A United Nations rights watchdog has urged the Argentine government to repeal a 2017 decree that hardened immigration policy in the country, saying it "contravenes the principles" of a convention on migrant workers that the nation is a signatory to.
The group also criticised the "xenophobic and discriminatory statements made by authorities, leaders and the media" in Argentina.
The UN Committee on Migrant Workers, composed of 14 international specialists, called on the Mauricio Macri administration to "to take immediate measures to repeal" the decree, which tightened immigration policy by closing Argentina's doors to people with criminal records and expediting deportation proceedings.
The body said it had "raised concern about Decree No. 70/2017, which contravenes the principles of the [International Convention on the Protection of the Rights of All Migrant Workers and Members of Their Families] and therefore requests its urgent derogation."
The decree, introduced two years ago, was introduced by the Macri administration after the government claimed crime statistics were showing that a high percentage of immigrants had participated in criminal acts. The decree's validity is currently being studied by the Supreme Court, after a lower Argentine court declared it was unconstitutional.
Local human rights organisations, such as the Argentine Refugee Commission (CAREF) and the Centre for Legal and Social Studies (CELS) have repeatedly said that the decree is in violation of the UN Convention, which was ratified by Argentina in 2007.
In addition, the UN body said Argentina should review all cases of expulsions that have taken place since the enactment of the decree and those that are awaiting resolutions, in order to "guarantee family unity."
"The Committee urged the State party to review and prevent situations that affect the rights to family unity and due process in cases of expulsion of migrant workers and their families, in particular where children are affected and to treat them on an equal basis as Argentinian citizens," the UN watchdog said in a statement.
The UN committee's rapporteur for Argentina, María Landázuri, highlighted the case of Vanessa Gómez Cueva, a Peruvian migrant and mother of three Argentine children, who was deported for having a criminal record last February and separated from two of her children.
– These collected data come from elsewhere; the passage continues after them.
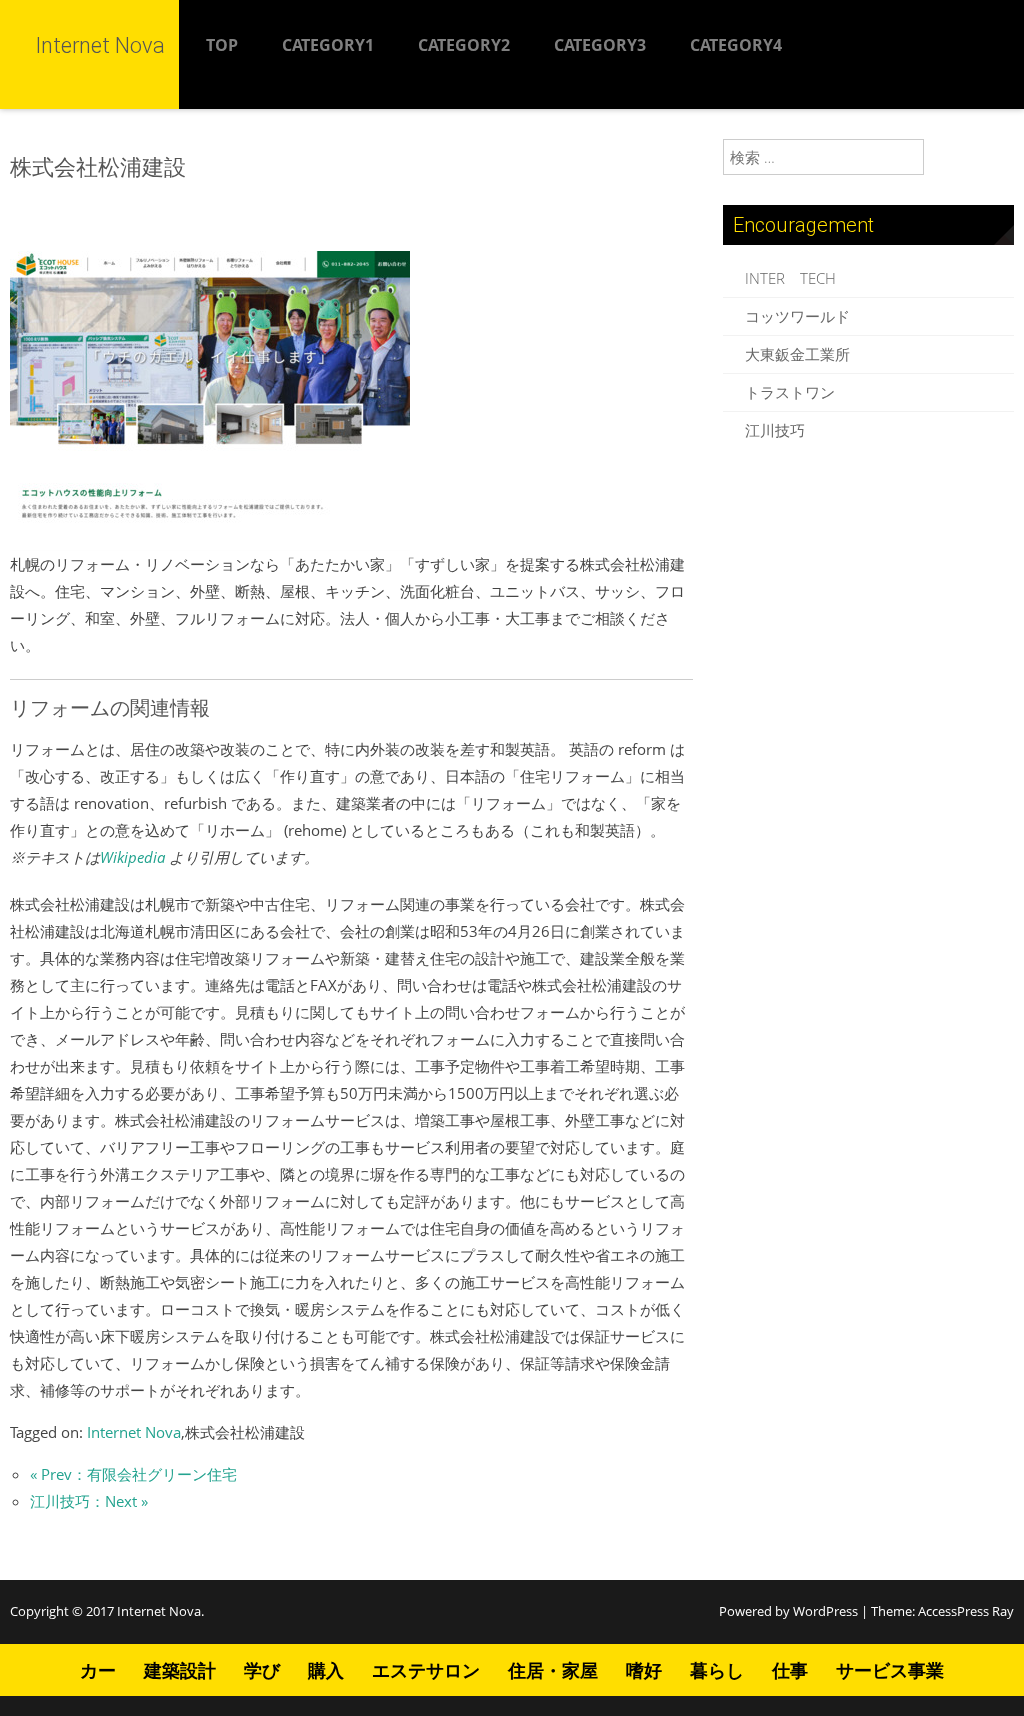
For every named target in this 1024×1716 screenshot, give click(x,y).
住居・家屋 (553, 1670)
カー (98, 1670)
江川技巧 (775, 430)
After news of the case broke in the media, she was allowed back into the country on September 2. Gómez Cueva was convicted in 2011 for working as a 'mule' for drug-traffickers and served a four-year prison sentence.
In addition, the committee's members indicated they were concerned by "irregular immigration situation of inter alia Haitian and Senegalese migrant workers and members of their families," calling on the State "to take measures towards their full social inclusion, particularly for those that are self-employment migrants." They also expressed concern over the rights of "the LGBTIQ collective and textile industry workers."
Of the 44 million inhabitants of Argentina, only 4.5 percent are immigrants, according to UN figures.